La ricerca di un indicatore del benessere economico e delle prospettive di crescita di un Paese è da sempre il Sacro Graal degli studi economici. Il Prodotto Interno Lordo (PIL) ha fatto il suo tempo e, soprattutto, ha mostrato i limiti di una narrazione tutta basata sul valore monetario dei beni prodotti, incapace di catturare la complessità delle economie moderne. Nel turbolento scenario degli indici economici arriva ora la proposta del Politecnico di Torino: il GENEPY!
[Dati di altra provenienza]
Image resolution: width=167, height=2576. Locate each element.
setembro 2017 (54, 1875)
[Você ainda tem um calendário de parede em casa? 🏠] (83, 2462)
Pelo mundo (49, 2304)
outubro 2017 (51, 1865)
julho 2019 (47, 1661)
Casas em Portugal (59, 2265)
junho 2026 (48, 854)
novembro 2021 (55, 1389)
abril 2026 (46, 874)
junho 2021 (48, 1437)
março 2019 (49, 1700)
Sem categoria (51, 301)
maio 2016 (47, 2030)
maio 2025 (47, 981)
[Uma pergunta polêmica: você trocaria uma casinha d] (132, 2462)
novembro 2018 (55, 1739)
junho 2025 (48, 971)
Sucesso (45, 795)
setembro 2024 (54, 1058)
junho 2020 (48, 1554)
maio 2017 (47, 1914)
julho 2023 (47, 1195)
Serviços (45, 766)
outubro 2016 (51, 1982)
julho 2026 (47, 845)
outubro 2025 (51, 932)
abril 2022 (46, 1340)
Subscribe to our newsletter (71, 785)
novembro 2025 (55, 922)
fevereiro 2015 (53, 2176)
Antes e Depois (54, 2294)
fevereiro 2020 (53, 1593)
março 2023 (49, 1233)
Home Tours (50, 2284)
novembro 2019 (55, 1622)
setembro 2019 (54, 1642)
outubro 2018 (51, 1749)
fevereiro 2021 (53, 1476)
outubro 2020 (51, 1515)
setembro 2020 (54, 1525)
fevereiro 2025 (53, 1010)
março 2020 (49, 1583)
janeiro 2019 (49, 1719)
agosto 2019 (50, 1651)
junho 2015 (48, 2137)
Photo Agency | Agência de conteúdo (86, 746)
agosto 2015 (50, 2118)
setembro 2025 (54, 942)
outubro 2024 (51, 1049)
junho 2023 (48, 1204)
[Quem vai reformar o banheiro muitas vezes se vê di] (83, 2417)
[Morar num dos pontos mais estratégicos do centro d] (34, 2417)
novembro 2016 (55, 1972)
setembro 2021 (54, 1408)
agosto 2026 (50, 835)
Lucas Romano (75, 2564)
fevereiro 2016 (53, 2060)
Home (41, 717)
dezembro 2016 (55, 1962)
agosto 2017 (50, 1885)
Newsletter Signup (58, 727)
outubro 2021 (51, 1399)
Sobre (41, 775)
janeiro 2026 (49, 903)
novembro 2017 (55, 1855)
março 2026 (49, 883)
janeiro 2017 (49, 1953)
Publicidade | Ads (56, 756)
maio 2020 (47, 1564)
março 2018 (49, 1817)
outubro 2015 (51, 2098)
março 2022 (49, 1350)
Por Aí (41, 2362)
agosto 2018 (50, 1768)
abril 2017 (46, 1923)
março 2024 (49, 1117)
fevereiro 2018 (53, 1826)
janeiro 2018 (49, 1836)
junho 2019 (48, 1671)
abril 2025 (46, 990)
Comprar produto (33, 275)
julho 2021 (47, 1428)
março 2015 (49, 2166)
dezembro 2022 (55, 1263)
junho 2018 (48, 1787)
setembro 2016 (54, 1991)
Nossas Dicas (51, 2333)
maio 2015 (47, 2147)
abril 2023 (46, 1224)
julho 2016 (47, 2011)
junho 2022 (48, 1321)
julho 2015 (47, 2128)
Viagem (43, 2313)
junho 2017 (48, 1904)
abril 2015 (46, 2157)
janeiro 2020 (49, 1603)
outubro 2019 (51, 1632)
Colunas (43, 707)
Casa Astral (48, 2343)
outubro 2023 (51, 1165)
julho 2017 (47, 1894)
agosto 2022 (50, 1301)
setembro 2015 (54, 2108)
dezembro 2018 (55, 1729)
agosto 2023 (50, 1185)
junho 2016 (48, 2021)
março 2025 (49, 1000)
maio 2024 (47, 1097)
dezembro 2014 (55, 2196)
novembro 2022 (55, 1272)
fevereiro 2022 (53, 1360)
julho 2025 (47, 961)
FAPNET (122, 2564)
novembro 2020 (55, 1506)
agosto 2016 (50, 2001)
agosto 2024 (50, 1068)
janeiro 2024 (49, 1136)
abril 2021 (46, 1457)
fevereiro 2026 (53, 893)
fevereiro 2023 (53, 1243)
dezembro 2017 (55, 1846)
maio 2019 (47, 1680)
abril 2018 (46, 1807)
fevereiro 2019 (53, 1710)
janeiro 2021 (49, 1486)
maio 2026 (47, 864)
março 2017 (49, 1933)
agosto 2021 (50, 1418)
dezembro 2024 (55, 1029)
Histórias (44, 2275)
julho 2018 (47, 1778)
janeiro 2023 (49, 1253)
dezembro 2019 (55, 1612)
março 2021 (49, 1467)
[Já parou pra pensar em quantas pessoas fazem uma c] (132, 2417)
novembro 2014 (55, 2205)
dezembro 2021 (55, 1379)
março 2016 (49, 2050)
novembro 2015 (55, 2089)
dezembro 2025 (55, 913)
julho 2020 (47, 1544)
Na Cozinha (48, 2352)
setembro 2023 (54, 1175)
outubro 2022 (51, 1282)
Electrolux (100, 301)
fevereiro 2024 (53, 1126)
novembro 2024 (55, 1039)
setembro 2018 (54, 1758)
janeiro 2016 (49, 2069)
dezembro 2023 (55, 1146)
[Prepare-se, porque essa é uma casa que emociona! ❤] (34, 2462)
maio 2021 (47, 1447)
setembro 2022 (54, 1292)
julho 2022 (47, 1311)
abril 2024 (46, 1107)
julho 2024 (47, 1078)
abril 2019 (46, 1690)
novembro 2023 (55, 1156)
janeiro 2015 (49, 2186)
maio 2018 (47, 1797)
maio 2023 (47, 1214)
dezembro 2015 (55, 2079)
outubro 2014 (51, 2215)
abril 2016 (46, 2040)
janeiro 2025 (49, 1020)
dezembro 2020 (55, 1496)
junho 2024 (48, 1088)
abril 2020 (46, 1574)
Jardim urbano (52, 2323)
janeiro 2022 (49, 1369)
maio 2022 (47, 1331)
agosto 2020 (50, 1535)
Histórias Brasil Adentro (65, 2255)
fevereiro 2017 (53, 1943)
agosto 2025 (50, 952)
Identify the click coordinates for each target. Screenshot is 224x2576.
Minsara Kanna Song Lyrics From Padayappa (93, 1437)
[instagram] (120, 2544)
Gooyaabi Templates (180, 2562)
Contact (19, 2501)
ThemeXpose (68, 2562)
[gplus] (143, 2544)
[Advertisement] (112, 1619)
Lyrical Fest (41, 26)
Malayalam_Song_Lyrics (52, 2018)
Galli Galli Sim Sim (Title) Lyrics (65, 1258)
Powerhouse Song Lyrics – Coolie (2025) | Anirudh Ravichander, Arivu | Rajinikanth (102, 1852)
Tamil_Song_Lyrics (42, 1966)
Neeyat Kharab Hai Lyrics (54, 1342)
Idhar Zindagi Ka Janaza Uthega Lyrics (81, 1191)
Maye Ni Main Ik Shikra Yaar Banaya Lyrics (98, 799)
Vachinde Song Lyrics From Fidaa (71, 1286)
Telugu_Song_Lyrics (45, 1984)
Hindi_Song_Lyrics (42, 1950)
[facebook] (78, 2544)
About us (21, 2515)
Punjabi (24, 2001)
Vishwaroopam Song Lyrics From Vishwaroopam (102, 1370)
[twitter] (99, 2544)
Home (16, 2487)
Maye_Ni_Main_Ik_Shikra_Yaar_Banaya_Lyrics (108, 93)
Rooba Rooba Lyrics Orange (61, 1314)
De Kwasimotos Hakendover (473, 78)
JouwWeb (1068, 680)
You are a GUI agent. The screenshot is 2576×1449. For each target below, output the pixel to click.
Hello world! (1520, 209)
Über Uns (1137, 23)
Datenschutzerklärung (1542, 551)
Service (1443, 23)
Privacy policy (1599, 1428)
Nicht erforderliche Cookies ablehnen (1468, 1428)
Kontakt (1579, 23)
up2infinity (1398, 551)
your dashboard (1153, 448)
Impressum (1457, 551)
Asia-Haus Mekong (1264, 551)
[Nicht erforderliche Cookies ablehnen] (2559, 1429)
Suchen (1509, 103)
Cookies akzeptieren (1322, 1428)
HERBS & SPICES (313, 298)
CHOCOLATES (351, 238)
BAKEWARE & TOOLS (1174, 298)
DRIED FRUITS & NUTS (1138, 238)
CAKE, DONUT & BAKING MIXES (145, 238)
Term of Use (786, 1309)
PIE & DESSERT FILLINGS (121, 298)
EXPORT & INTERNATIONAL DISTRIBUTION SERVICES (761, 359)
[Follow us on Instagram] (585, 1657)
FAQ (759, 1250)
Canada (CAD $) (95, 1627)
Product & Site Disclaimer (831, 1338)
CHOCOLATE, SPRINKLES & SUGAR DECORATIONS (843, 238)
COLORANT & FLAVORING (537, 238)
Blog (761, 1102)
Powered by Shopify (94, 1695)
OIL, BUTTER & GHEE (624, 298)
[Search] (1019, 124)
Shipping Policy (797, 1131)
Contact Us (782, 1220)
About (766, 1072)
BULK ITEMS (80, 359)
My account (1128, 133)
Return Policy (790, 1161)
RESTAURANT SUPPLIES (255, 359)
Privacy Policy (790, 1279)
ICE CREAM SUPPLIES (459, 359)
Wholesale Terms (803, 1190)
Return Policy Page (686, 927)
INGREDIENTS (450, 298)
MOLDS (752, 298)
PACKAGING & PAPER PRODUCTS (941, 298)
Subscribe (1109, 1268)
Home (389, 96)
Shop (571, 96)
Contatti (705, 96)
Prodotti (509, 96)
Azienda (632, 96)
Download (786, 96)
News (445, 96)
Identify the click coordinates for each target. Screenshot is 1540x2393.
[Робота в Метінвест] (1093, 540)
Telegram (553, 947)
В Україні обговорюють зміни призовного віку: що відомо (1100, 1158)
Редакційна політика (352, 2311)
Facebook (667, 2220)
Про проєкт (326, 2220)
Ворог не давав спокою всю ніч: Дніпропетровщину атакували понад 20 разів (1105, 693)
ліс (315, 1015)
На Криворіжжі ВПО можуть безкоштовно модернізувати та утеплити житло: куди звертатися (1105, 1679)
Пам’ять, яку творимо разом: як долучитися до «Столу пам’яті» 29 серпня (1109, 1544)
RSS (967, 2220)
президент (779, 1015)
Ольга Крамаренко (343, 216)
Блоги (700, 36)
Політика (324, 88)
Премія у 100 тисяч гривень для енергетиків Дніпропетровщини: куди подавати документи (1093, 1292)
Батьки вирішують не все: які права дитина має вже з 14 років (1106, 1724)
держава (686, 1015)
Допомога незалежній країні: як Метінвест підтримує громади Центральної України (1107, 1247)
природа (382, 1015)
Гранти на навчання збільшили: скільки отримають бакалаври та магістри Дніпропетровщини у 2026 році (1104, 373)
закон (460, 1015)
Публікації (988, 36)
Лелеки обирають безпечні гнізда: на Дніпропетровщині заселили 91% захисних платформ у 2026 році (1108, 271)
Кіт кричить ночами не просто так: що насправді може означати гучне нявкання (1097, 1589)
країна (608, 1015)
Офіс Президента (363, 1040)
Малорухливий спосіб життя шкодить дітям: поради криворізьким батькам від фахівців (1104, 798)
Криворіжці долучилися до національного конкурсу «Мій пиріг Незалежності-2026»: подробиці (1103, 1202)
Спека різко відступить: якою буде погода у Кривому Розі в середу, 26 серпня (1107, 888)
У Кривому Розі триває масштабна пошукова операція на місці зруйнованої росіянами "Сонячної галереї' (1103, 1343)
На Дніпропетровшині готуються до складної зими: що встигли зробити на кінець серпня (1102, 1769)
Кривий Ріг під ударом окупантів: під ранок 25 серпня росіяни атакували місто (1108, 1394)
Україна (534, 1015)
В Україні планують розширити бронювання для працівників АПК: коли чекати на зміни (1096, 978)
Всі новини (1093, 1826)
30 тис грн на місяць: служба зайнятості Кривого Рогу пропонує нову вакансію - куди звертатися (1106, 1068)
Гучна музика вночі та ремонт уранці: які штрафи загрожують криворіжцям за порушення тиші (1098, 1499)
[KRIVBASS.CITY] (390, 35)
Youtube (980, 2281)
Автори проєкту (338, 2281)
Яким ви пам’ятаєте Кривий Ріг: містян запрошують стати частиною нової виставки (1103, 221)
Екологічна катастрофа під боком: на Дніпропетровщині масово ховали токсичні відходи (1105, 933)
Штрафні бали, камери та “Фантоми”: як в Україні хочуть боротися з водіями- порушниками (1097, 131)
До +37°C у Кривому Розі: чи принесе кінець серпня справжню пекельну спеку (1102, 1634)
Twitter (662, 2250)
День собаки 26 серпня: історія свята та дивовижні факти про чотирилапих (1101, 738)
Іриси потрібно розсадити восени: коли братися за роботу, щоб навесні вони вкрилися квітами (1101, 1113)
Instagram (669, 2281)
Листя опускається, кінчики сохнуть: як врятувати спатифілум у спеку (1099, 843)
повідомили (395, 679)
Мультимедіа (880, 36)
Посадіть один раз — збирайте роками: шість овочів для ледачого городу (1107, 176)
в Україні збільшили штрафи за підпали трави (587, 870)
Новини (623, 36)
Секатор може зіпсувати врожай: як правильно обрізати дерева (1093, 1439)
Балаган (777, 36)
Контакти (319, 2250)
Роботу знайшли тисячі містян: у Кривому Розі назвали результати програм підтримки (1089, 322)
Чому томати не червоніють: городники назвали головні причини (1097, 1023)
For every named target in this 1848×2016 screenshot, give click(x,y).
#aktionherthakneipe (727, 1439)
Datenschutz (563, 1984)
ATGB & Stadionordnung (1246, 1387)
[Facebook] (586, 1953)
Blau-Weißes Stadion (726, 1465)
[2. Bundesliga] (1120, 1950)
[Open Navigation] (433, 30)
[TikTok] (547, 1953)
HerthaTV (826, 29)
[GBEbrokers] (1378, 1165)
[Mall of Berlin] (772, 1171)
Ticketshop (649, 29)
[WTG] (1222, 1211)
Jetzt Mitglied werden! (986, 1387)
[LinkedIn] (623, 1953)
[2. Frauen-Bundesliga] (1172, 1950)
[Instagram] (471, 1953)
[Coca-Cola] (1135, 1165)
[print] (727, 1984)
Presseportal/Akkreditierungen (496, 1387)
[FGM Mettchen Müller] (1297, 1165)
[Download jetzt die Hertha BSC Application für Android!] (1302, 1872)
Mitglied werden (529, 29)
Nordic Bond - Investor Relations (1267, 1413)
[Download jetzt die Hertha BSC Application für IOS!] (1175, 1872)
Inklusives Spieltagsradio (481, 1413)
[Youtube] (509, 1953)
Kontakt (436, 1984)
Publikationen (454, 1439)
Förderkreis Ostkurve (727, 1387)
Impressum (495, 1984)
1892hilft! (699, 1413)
Con una pubblicazione sulla prestigiosa rivista Nature Communications, Carla Sciarra, Guido Chiarotti, Luca Ridolfi e Francesco Laio del Dipartimento di Ingegneria dell'Ambiente, del Territorio e delle Infrastrutture, propongono che il Generalized Economic Complexity Index (GENEPY) rappresenti oggi la migliore alternativa all’ormai obsoleto PIL. Attraverso le più recenti scoperte sugli algoritmi delle reti complesse, il GENEPY, come l’omonimo distillato tradizionale di erbe delle Alpi occidentali, distilla la complessità della rete del commercio internazionale restituendo un indice che permette di confrontare tra loro le prospettive di innovazione e crescita dei singoli Paesi. Secondo questa impostazione, i Paesi in grado di produrre beni più complessi sono anche quelli meglio attrezzati alla futura crescita economica. Il posizionamento dell’Italia in questa speciale classifica è di tutto rispetto, attestandosi in tredicesima posizione, alle spalle dei colossi Giappone, Korea, Germania, Svizzera e Stati Uniti (che occupano stabilmente le prime cinque posizioni), ma davanti alla Francia, alla Spagna e ai Paesi Bassi.
“Il quadro globale delineato dal nostro indice riguardo al legame tra crescita e innovazione”, commentano gli autori, “può certamente aiutare i paesi nelle loro decisioni di politica economica, specie ora che la crisi indotta dalla pandemia richiede scelte coraggiose e non convenzionali”.